The South African 2020 apple export season has started amidst some uncertainty as to how the COVID-19 outbreak will influence international trade.
What is certain though, is that there has been a strong West-East trade shift over the past two decades. With around 70% of the annual apple crop destined for the Far East, South East Asia, the Middle East, and Africa.
Over the past 15 years, South Africa has increased its marketing position in the east gradually and is continuing to work to gain better market access in the region, says Jacques du Preez, General Manager Trade and Marketing at Hortgro. “In China, in particular, we have seen increased interest and demand since gaining access for apples a few years ago. Although it is from a low base, our sales in China have grown fairly rapidly.”
He says increased sales in the East are spearheaded by Gala’s, Pink Lady and Fuji. “South Africa grows and packs fruit of excellent quality and taste, and we have distinguished ourselves in this regard amongst the trade. Backed by new varieties that increasingly deliver on this promise, the future looks pretty rosy.”

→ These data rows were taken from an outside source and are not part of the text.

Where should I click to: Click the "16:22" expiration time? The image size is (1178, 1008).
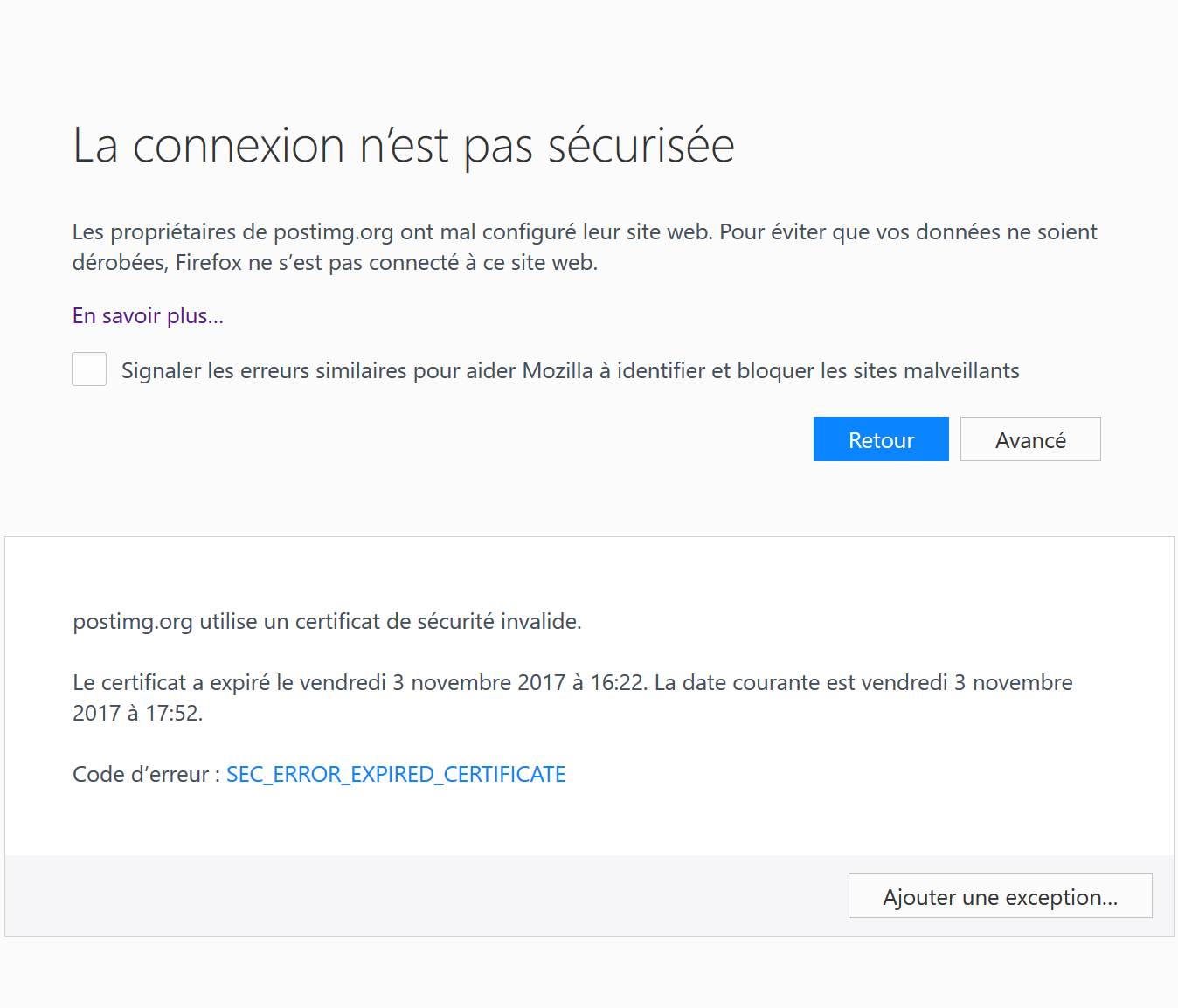click(618, 683)
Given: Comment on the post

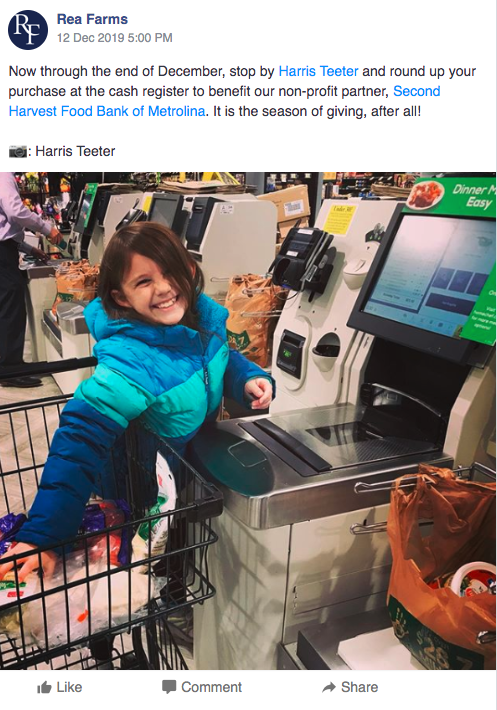Looking at the screenshot, I should (x=202, y=687).

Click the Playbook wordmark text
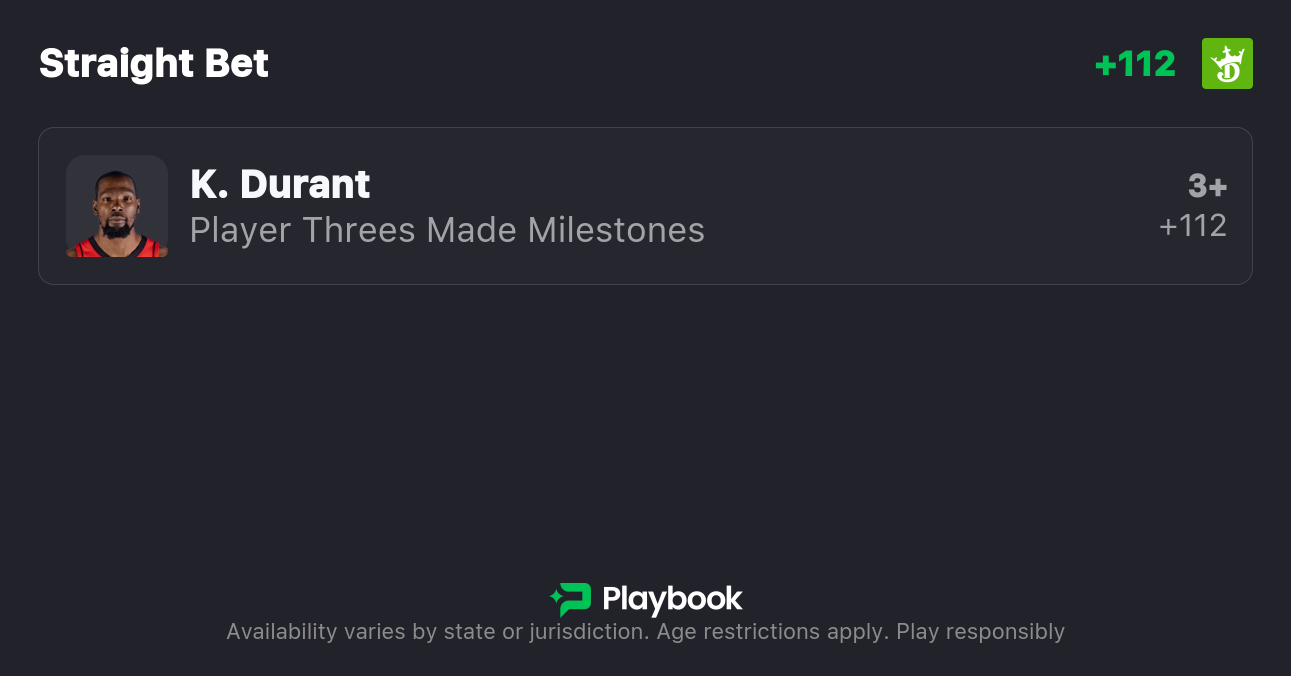[672, 599]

According to Du Preez events around COVID-19 is causing uncertainty, but says it does not affect South Africa’s views on the long term prospects in the markets of Asia and South East Asia. “It is still early in our new season and we are confident that these uncertainties will eventually be cleared up to pave the way for a good season.”
Progress has also been made in other countries in the region, particularly Malaysia and Bangladesh. South Africa is also keen to get back into Thailand which has been closed for some years.
With excellent growing conditions this year, South Africa is forecasting an increased apple export crop. The 2020 apple export forecast is for 35.7 million 12.5kg equivalent cartons which are about a six percent increase on last year.
“This includes increased volumes of Royal Gala, now the second biggest South African apple category, Fuji and Pink Lady,” says Jacques du Preez.
The imminent entry of pears into China has also been halted due to the virus outbreak. The signing of the protocols would have taken place in March but has now been delayed. The hope remains that pear exports will start as soon as the formalities are out of the way.
But China is not the only Asian market hungry for South African pome fruit. In recent times South Africa’s Forelle pears have shown significant growth in India, followed by Indonesia and Malaysia. Last year South Africa sold 1,1 million cartons of Forelle in India.
“It has always been the aim of the South African industry to deliver a range of blushed pears and to conclude our season with Forelle which is the flagship at this stage. Cheeky, Rosemarie and Flamingo will open the season, and there are other blushed varieties such as Celina which may play a role in the future. For the immediate future, Forelle will dominate the blush pear offer.”
South Africa’s pear export crop is expected to be slightly down on last year but this will not affect market supply.